=== Excerpted records ===
=== Begin Enclosure ===

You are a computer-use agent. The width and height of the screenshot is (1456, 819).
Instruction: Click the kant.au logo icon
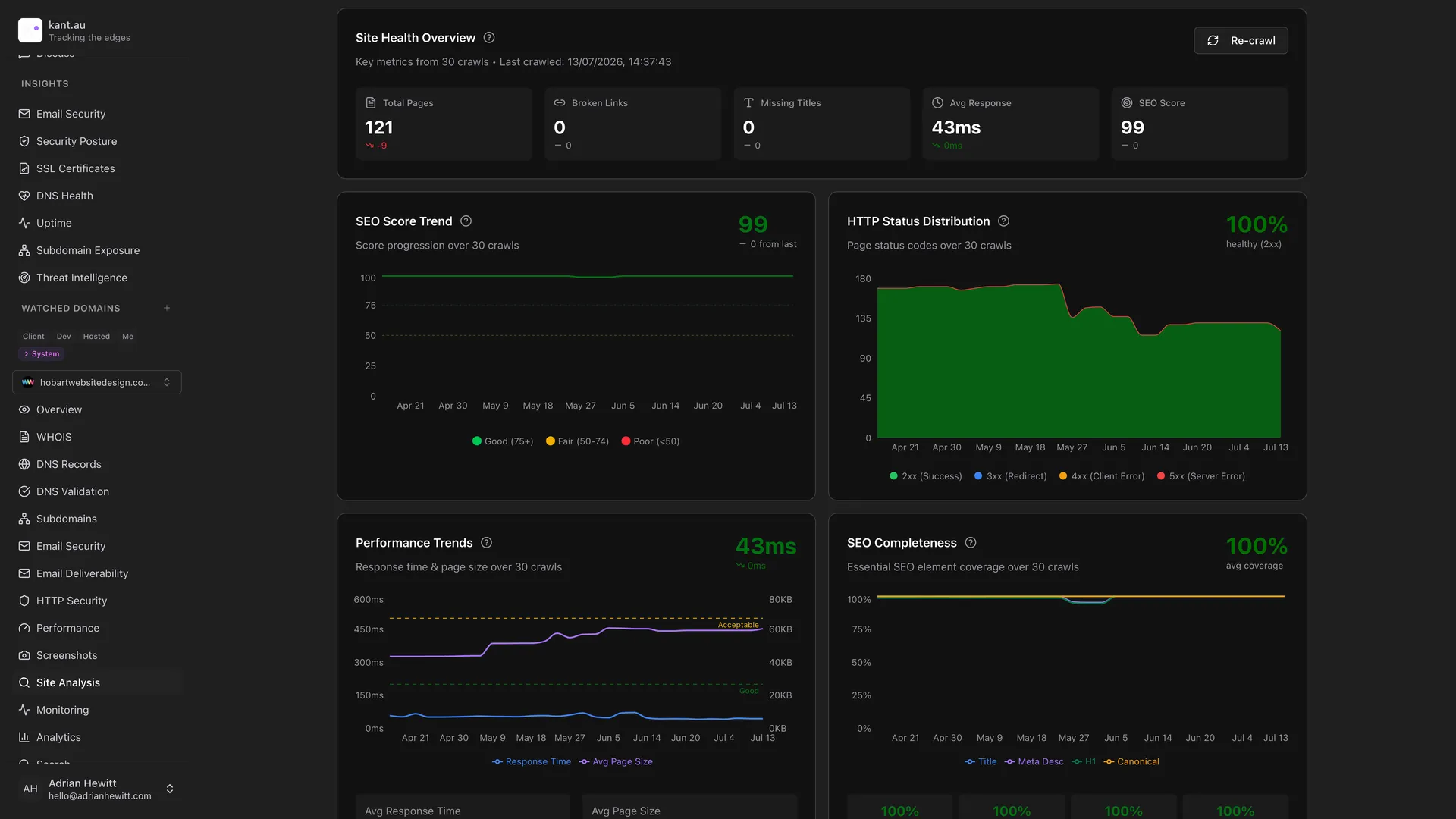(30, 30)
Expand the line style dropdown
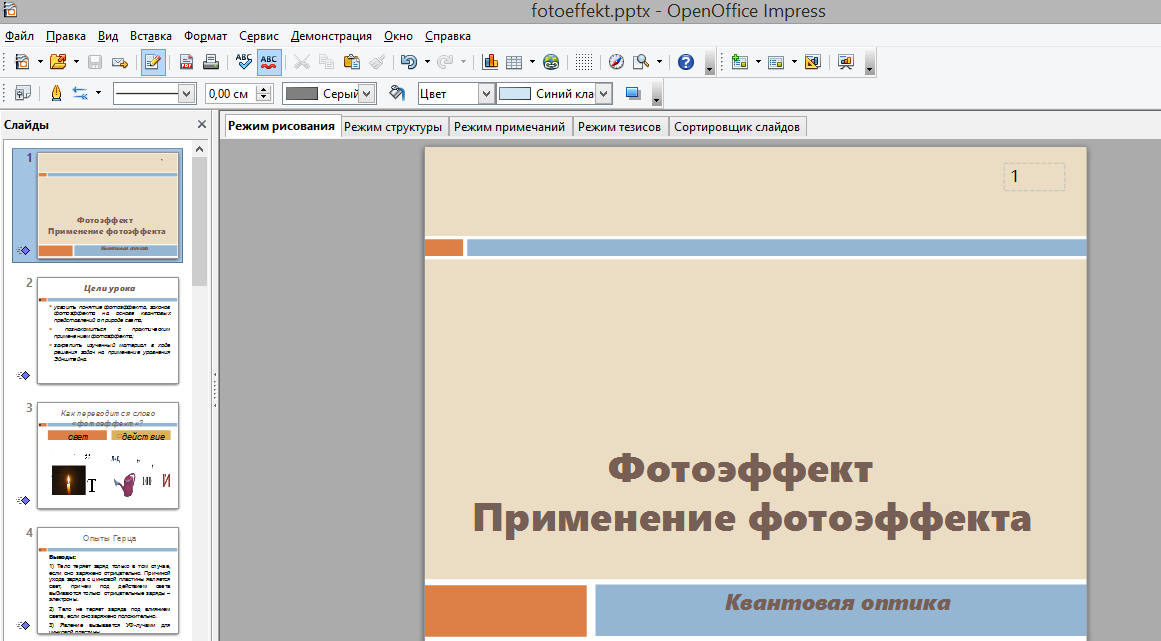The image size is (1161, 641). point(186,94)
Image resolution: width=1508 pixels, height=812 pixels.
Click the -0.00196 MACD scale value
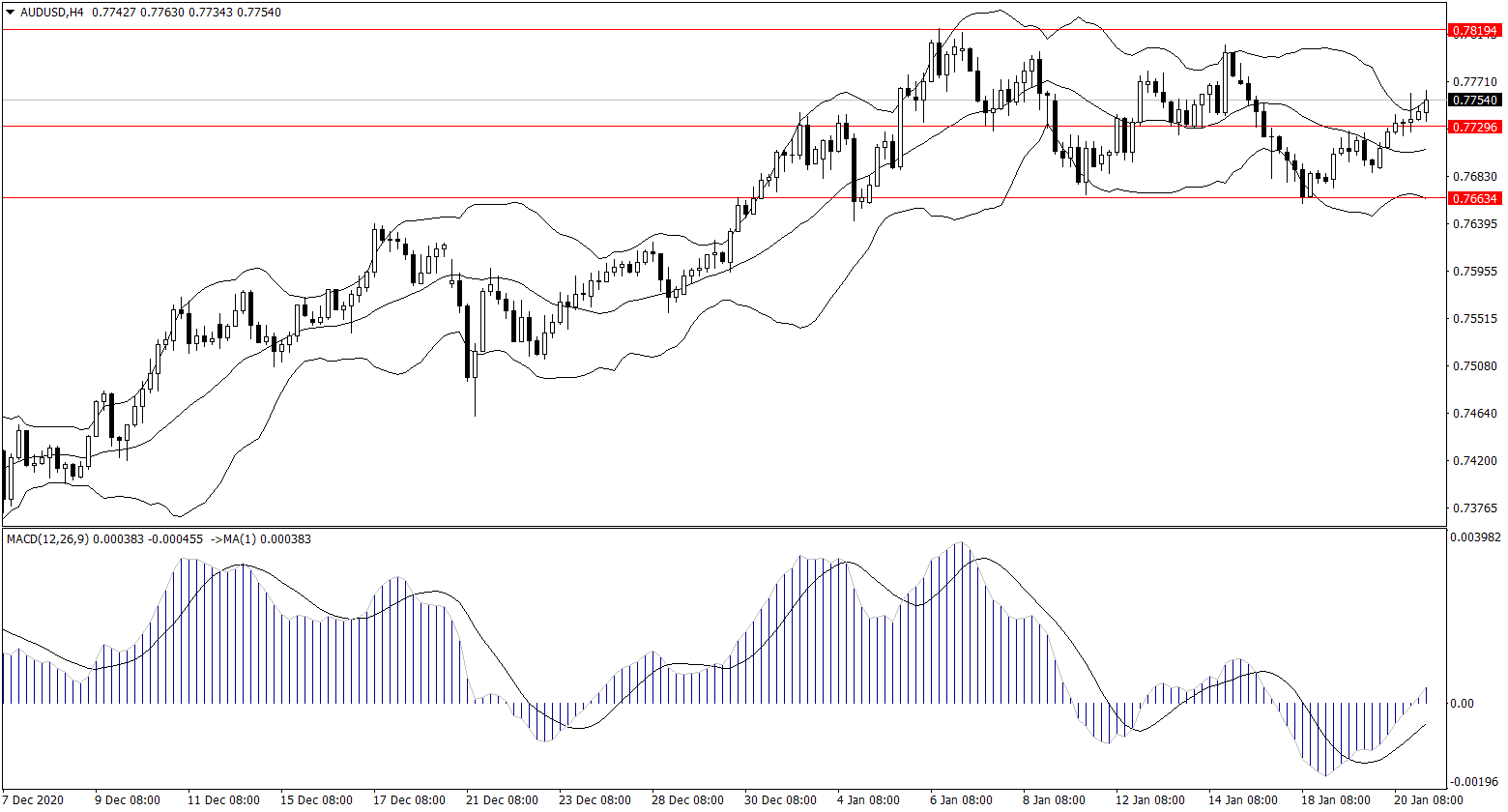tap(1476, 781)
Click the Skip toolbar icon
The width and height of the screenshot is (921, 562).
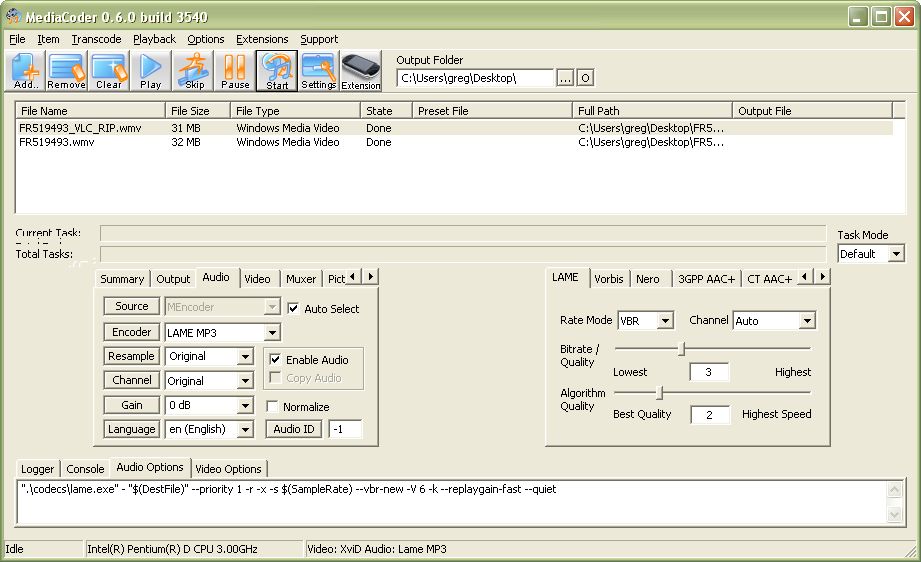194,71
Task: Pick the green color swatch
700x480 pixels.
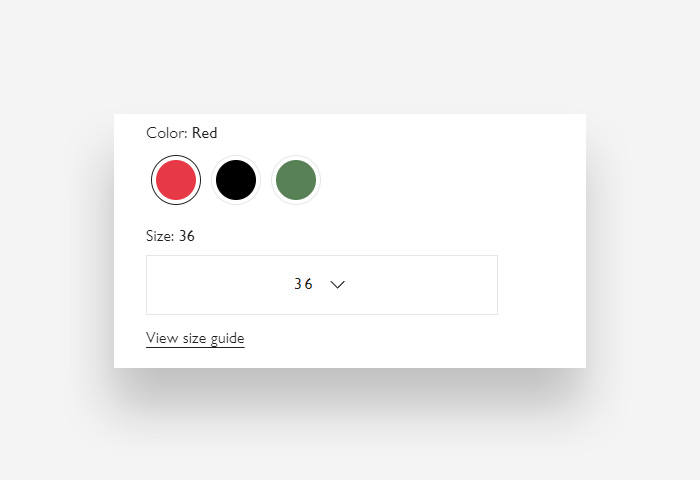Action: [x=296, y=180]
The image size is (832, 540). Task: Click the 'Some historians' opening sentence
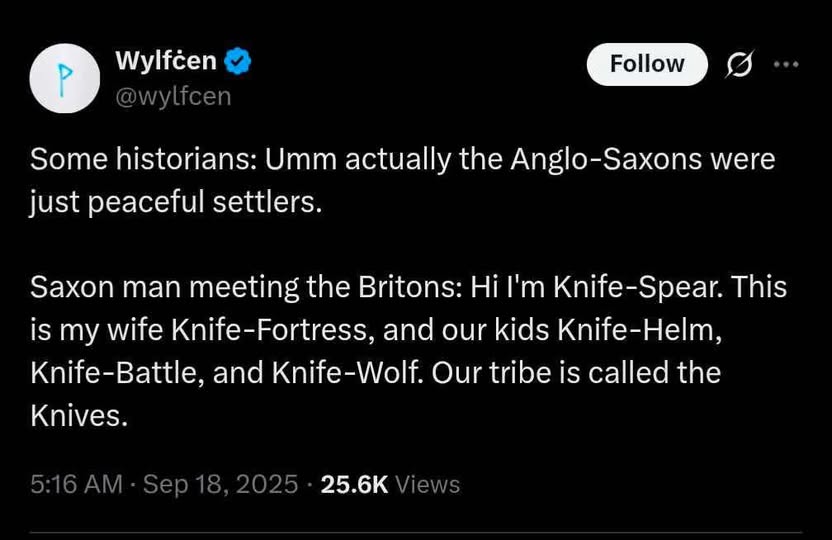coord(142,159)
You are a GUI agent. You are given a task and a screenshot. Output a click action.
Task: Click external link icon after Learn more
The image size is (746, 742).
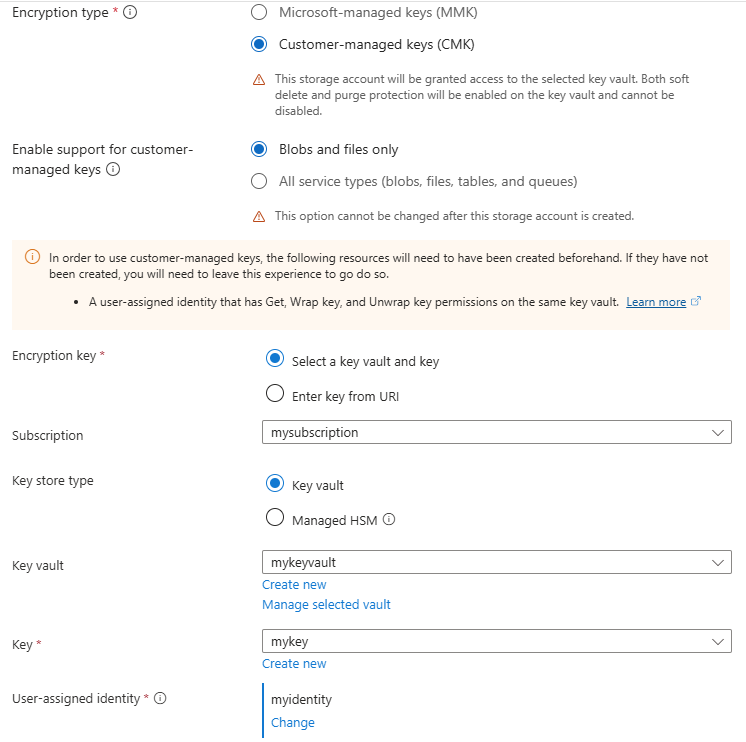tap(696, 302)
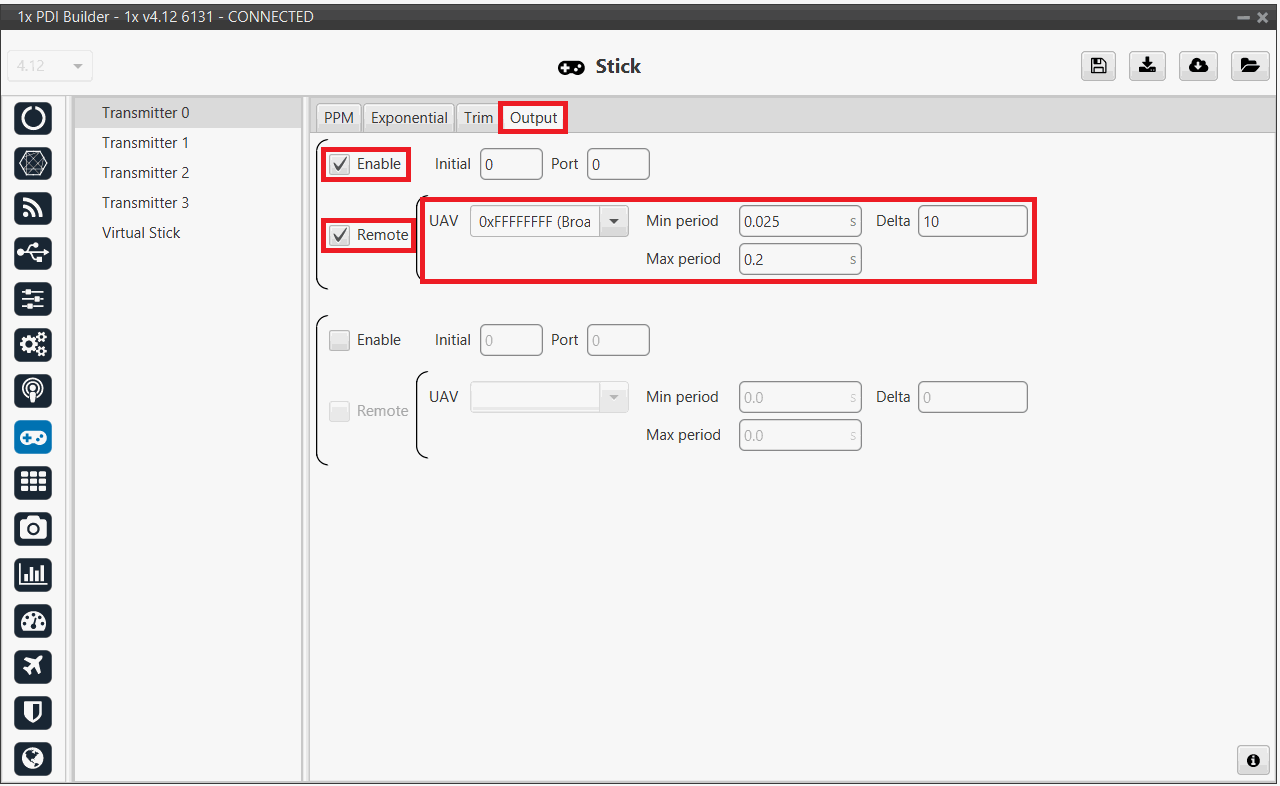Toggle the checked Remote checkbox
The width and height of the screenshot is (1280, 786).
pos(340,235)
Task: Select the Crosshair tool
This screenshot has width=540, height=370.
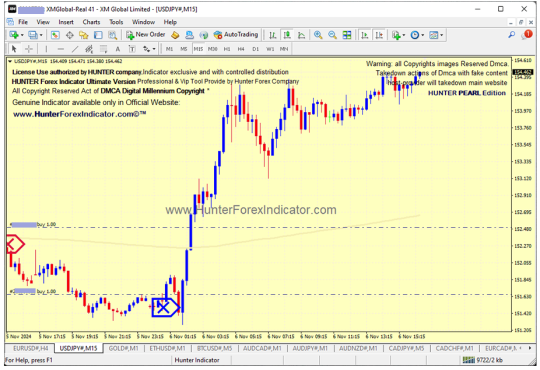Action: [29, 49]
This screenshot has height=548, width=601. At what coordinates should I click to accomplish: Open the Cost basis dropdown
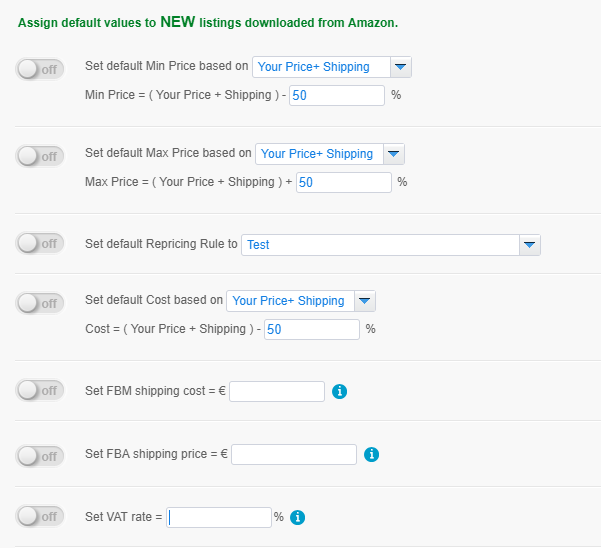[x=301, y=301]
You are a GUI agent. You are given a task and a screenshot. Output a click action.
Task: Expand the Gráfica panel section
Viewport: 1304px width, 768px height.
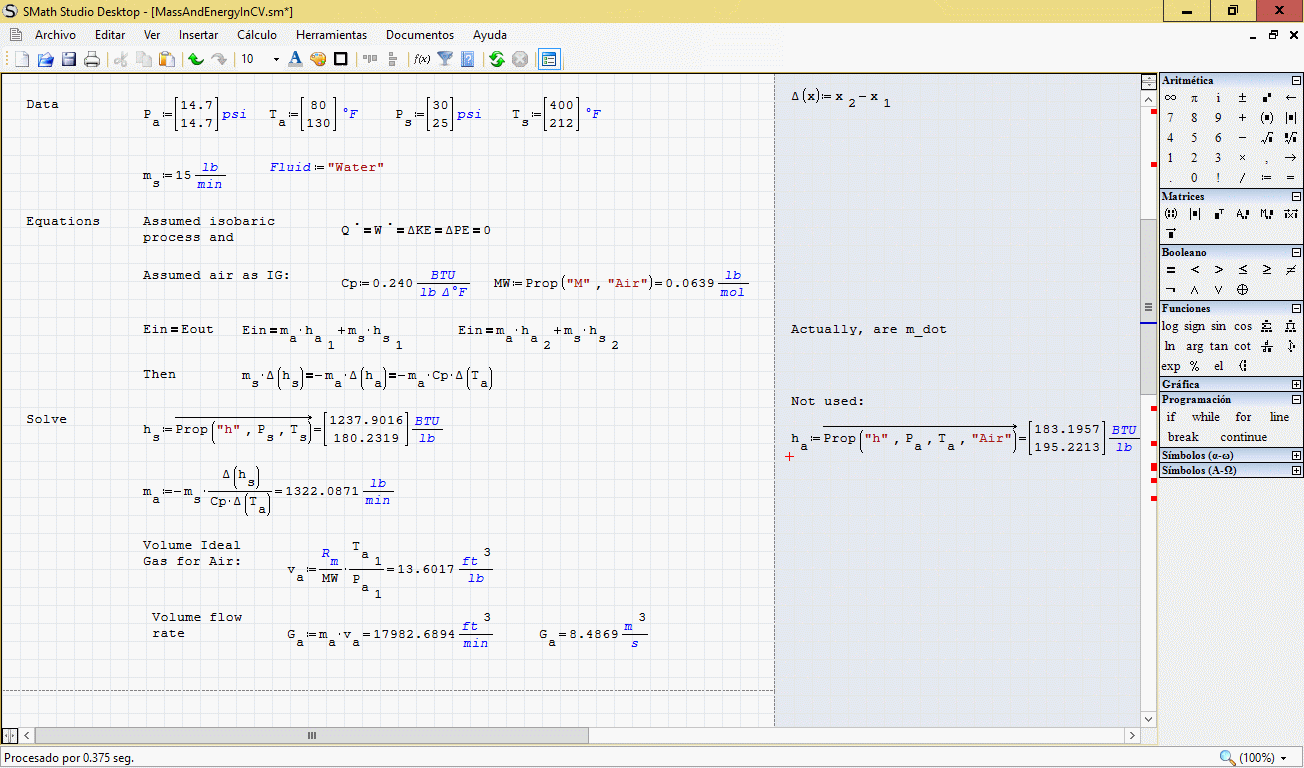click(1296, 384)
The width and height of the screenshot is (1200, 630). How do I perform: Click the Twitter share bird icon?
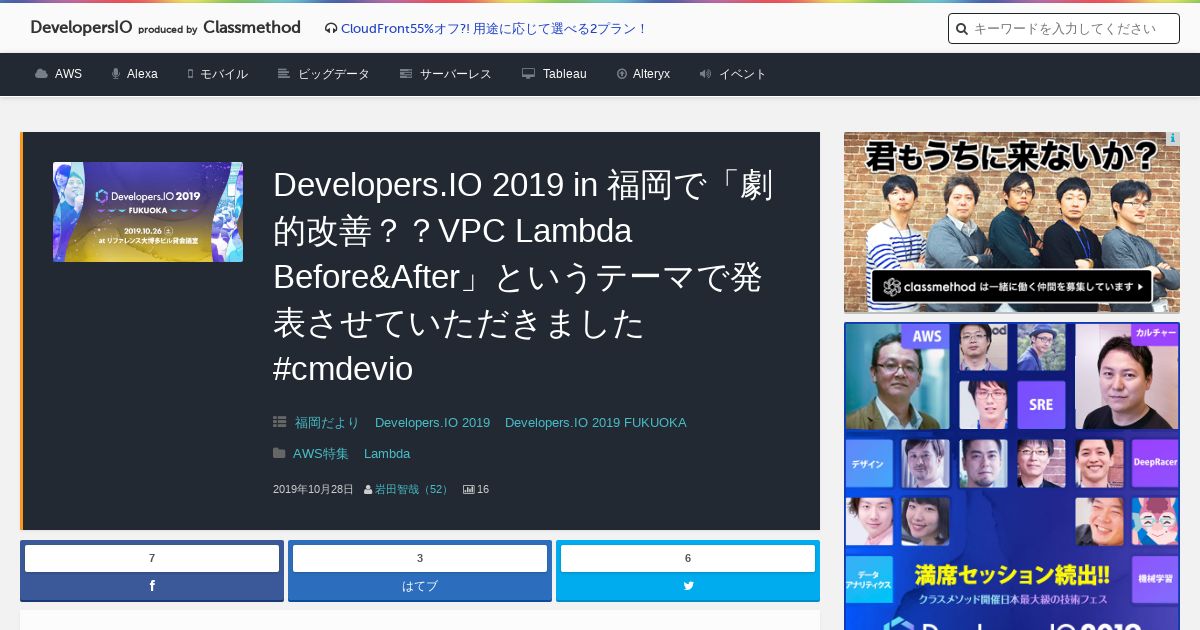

=== End Enclosure ===

Quote in full the listing given above; the images are to be left out.

=== Response for this exercise ===
You are a computer-use agent. The width and height of the screenshot is (1456, 819).
Instruction: Click the kant.au logo icon
(30, 30)
Expand the line style dropdown
The image size is (1161, 641). point(186,94)
Image resolution: width=1508 pixels, height=812 pixels.
Click the -0.00196 MACD scale value
tap(1476, 781)
Click the Skip toolbar icon
The width and height of the screenshot is (921, 562).
194,71
Task: Pick the green color swatch
700x480 pixels.
Action: [x=296, y=180]
The image size is (832, 540). Task: Click the 'Some historians' opening sentence
coord(142,159)
You are a GUI agent. You are given a task and a screenshot. Output a click action.
Task: Click external link icon after Learn more
The image size is (746, 742).
tap(696, 302)
Toggle the checked Remote checkbox
The width and height of the screenshot is (1280, 786).
pos(340,235)
Task: Select the Crosshair tool
This screenshot has width=540, height=370.
Action: [29, 49]
This screenshot has height=548, width=601. At what coordinates should I click to accomplish: Open the Cost basis dropdown
[x=301, y=301]
You are a GUI agent. You are given a task and a screenshot. Output a click action.
Task: Expand the Gráfica panel section
Viewport: 1304px width, 768px height.
click(1296, 384)
The width and height of the screenshot is (1200, 630). How do I perform: Click the Twitter share bird icon?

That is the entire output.